December 5th, 2012
Tenaciously limping along like Chester on the western TV series “Gunsmoke.” On Monday, the Institute for Supply Management (ISM) released their November Manufacturing Index report, showing a very slight contraction. The downward trend in manufacturing activity will continue to curtail any employment gains. The monthly labor report from the BLS is due this Friday.
On the same day, Markit Economics and ISM released their November Manufacturing Purchasing Managers Index (PMI) report, a survey of purchasing managers at manufacturing companies. An outlook into the near future, the survey showed a solid uptick this past month, giving some hope that the decline in manufacturing may be bottoming or turning upward. For the first time in six months, exports increased; new orders and employment showed a faster rate of expansion but inventories dropped a bit, showing that businesses are still cautious.
The manufacturing PMI for the Eurozone also increased but remains at recession levels. The lackluster demand in Europe will crimp growth in the U.S.

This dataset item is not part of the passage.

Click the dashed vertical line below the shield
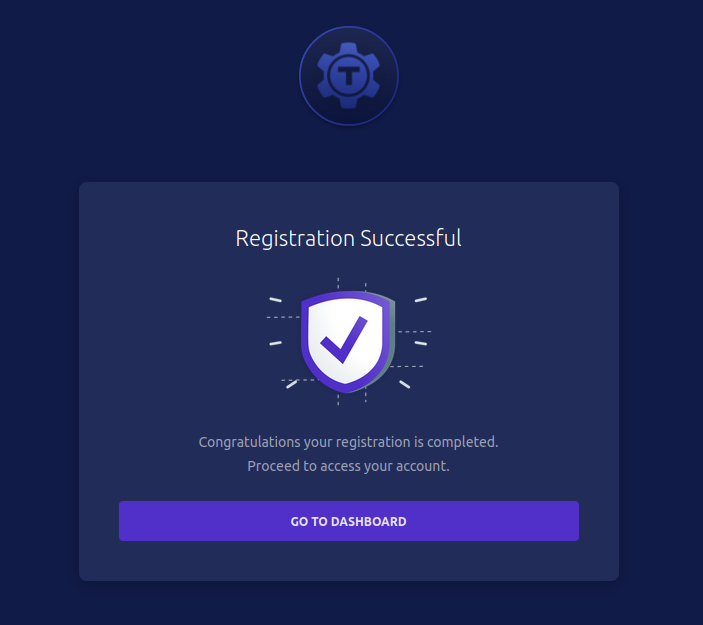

The effects of Superstorm Sandy continue to muddy both the analysis of existing data and forecasting near term trends but there are no strong signs of growth.
In Washington, the impasse over the fiscal cliff is not helping. A hundred years ago the Sixteenth Amendment was passed, enabling the Federal Government to levy income taxes. Until then, the Federal government had a rather limited say in defining “fair.” The power to collect taxes on income began a century long debate over what is fair. As any parent knows, each child has their own unique sense of fairness. As children grow up to be adults, they retain this unique intuitive assessment of fairness, layering rationality on top of the child’s sense. Thus we have as many definitions of fair as there are people in the world. The debate will never end until the power to tax incomes is once again removed from the Federal Government, where there are just too many powerful people with too many contending definitions of fairness. The fractiousness is hurting people and businesses. Winston Churchill sensed something eternally and unfortunately true about us: “Americans can always be counted on to do the right thing…after they have exhausted all other possibilities.”